In his initial service on the court, I was encouraged that Roberts would fit that institution-building mold, working with a like- minded institutionalist on the other side of the philosophical divide, Associate Justice Stephen Breyer. Now, with the decisions this week, I see that I was wrong. We have fallen into a pattern of key decisions that come down 5-4, with Roberts and the more rigid Samuel Alito joining Antonin Scalia, Clarence Thomas and Anthony Kennedy to throw out precedents established only a few years ago, all driven not by changes in the law or objective deliberations over facts, but by the simple fact that Sandra Day O’Connor left the court and was replaced by a more conservative justice.
The Wisconsin Right to Life case was couched by Roberts in careful, narrow terms, but was not simply a tiny adjustment in campaign finance law. It was a direct, in-your-face rejection of a key part of the Bipartisan Campaign Reform Act. The decision reopened a huge loophole that had been closed by Congress through a careful, narrow, deliberative approach. Congress, contrary to the overheated rhetoric of reform opponents, did not ban any ads. It took phony issue ads that were designed to elect or defeat candidates and made sure they used only the same funds that other campaign communications used. It did so by setting a clear, bright-line standard so it was evident to all what the rules were for funding broadcast ads close to an election.
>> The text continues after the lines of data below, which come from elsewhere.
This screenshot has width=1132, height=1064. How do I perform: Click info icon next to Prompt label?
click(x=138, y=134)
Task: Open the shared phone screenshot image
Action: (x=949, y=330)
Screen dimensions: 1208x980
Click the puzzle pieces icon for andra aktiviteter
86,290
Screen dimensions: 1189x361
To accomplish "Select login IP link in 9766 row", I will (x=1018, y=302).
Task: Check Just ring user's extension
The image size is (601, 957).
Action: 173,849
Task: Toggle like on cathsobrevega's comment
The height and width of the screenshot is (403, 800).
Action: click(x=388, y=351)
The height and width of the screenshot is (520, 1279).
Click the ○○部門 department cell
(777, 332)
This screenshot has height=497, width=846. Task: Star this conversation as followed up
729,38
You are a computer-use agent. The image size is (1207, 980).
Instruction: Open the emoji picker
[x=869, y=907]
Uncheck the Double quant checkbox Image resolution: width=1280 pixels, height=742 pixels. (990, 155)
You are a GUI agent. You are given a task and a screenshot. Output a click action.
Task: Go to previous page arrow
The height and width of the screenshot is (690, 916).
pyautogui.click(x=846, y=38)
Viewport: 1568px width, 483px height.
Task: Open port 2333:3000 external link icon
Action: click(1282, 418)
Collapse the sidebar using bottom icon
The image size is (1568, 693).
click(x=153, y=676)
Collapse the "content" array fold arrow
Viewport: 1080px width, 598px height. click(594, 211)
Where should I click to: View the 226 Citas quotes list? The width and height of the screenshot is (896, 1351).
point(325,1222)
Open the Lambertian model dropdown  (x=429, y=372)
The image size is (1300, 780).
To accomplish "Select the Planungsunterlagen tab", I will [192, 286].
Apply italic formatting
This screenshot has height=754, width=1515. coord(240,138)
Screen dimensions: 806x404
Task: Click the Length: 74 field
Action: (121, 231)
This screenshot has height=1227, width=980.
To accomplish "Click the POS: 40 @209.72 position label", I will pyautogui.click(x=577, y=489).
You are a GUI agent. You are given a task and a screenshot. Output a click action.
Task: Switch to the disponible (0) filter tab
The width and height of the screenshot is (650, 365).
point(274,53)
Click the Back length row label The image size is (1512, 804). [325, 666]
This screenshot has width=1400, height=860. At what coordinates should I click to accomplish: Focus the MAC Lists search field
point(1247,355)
Roberts erased the bright line and basically dissed Congress. He turned the process for defining such ads on its head, making it almost impossible to define what constitutes a campaign ad. The practical reality of Roberts’ new standard is that if anyone simply asserts that an ad is about an issue, no matter how slender the pretext or blatant the campaign message, the entity or shell organization funding the ad can use corporate funds or union dues and get away with it. The floodgates have been opened up again, to the detriment of our campaign discourse, and huge, corrupting money will be back in the game as a result. Just as important, it shows not a careful, conservative deference to Congress, which made BCRA a model of careful, reasoned deliberation relying on research, data and on the court’s reasoning in Buckley v. Valeo, but a willingness by Roberts to toss aside Congress’ conclusions to fit his own ideological predispositions.
Sen. John McCain (R-Ariz.) and others are right that it could have been much worse; the critical core of BCRA remains and only three justices — Scalia, Thomas and Kennedy — indicated their willingness to throw the whole law out. But it is not a good sign either for campaigns or for the future integrity of the court.
The Supreme Court’s concern about the First Amendment took a totally different turn the same day with the decision involving freedom of speech by students. Although the banner “Bong Hits 4 Jesus” unfurled by Joseph Frederick across the street from his Juneau, Alaska, school could mean anything — and probably simply meant “Look at me! Look at me!” — Roberts used exactly the opposite standard for freedom that he applied to WRTL, assuming that the meaning of the banner was encouragement of illegal drug use. That was his pretext for denying Frederick’s speech rights. In his WRTL decision Roberts wrote, “Where the First Amendment is implicated, the tie goes to the speaker, not the censor.” Apparently, that principle applies only where it fits the ideological predisposition of the chief. And once again, we saw a willingness to go with a deeply divisive 5-4 pattern that ultimately will be bad for the court and bad for the country.
At some point, a Democratic president will have opportunities to replace current members of the court, and the margins will change the other way. What Roberts is doing is adding to the likelihood that those appointments will fit an ideological pattern on the other side, to shift 5-4 decisions the other way. That won’t be any better. Of course, Roberts is not the only actor here; Kennedy is now the critical fifth vote, and he has jumped into the divisive fray himself. But Roberts is the chief justice. I thought from his confirmation hearings that this would be a different court, moving to the right but in a less divisive way. It appears I was wrong.
Norman Ornstein is a resident scholar at the American Enterprise Institute.